New study: Lesbian parents not associated with homosexual behavior in sons

In one of the better studies of the effects of lesbians as parents of sons and daughters, researchers reported that 17-year old boys raised by lesbians were no more likely to be gay than those raised in straight homes. Gartrell, Bos and Goldberg found that 5.6% of boys raised in lesbian households reported sex with other boys whereas 6.6% of boys from a representative national survey reported ever engaging in sex with other boys. The difference was not large enough to be considered a statistically significant finding.

Reparative theorists claim that boys who are raised without a strong, salient father often become homosexual. In this study, the boys of lesbian parents had not been raised with any father figure and yet they were no more likely to report a gay identification than boys surveyed in a national sample with predominantly straight parents.
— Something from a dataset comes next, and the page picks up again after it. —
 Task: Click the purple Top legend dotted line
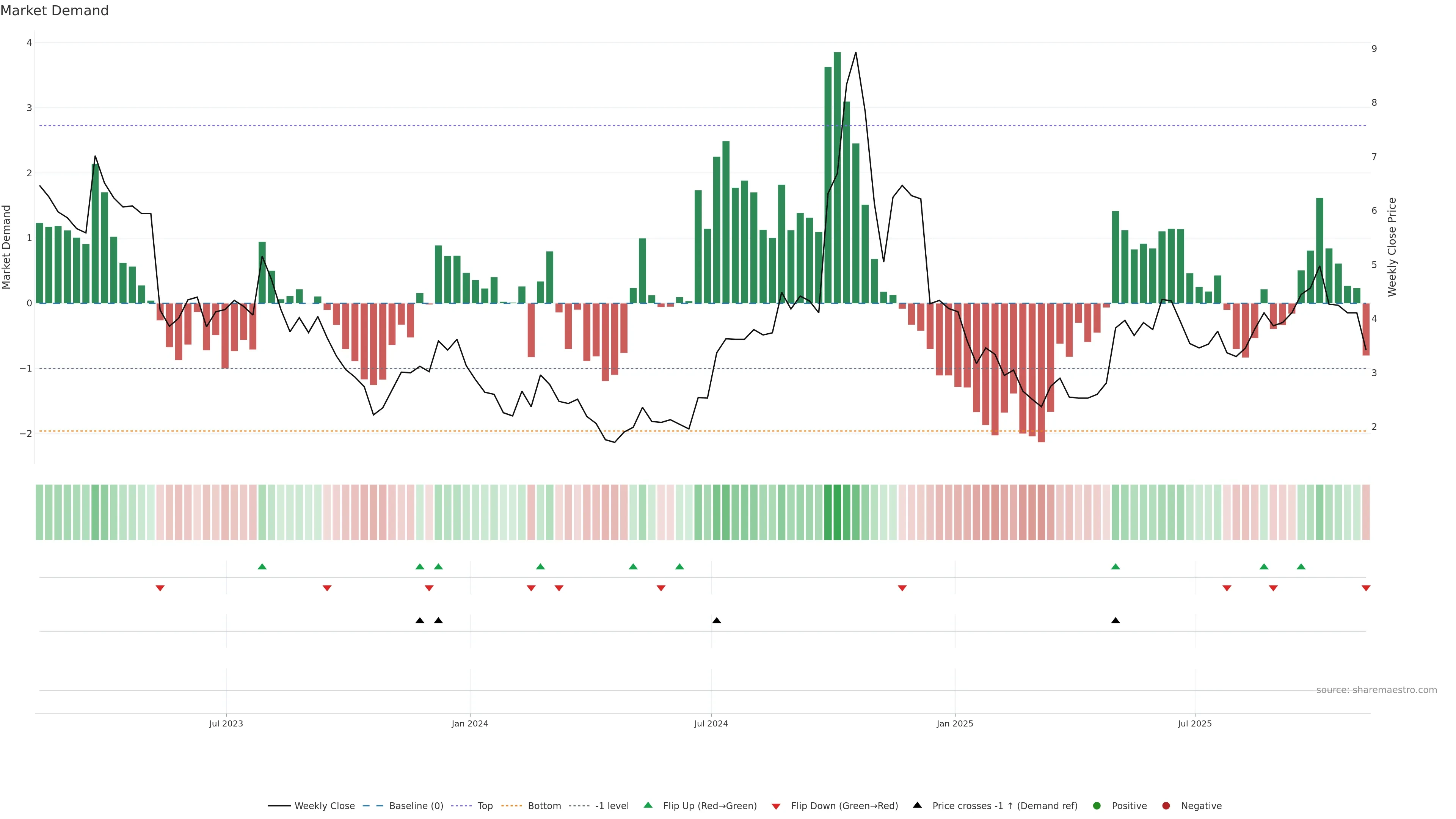461,805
If the absence of strong male role model generates same-sex attraction, the effect should show up in this sample.

I need to add that the group of lesbian parents represent a convenience sample and may not be representative of all lesbian parenting. Even so, the fact that boys raised in these homes displayed no behavioral indication of the effect predicted by reparative therapists is worth noting.

I assume these researchers will continue to follow these families and the results may shift more in line with reparative expectations. However, at present, this study is a challenge to the classic reparative theory.

Gartell, N. K., Bos, H. M. W., & Goldberg, N. G. (2011). Adolescents of the U.S. national longitudinal lesbian family study: Sexual orientation, sexual behavior, and sexual risk exposure. Archives of Sexual Behavior, 40, 1199-1209.

For more on this study, see this post. I should also make clear that this post is not intended to be a comprehensive review of this study. I am here highlighting one aspect of it. There are many findings of interest, including the results with girls which indicates  that girls are more likely to engage in same-sex sexual behavior.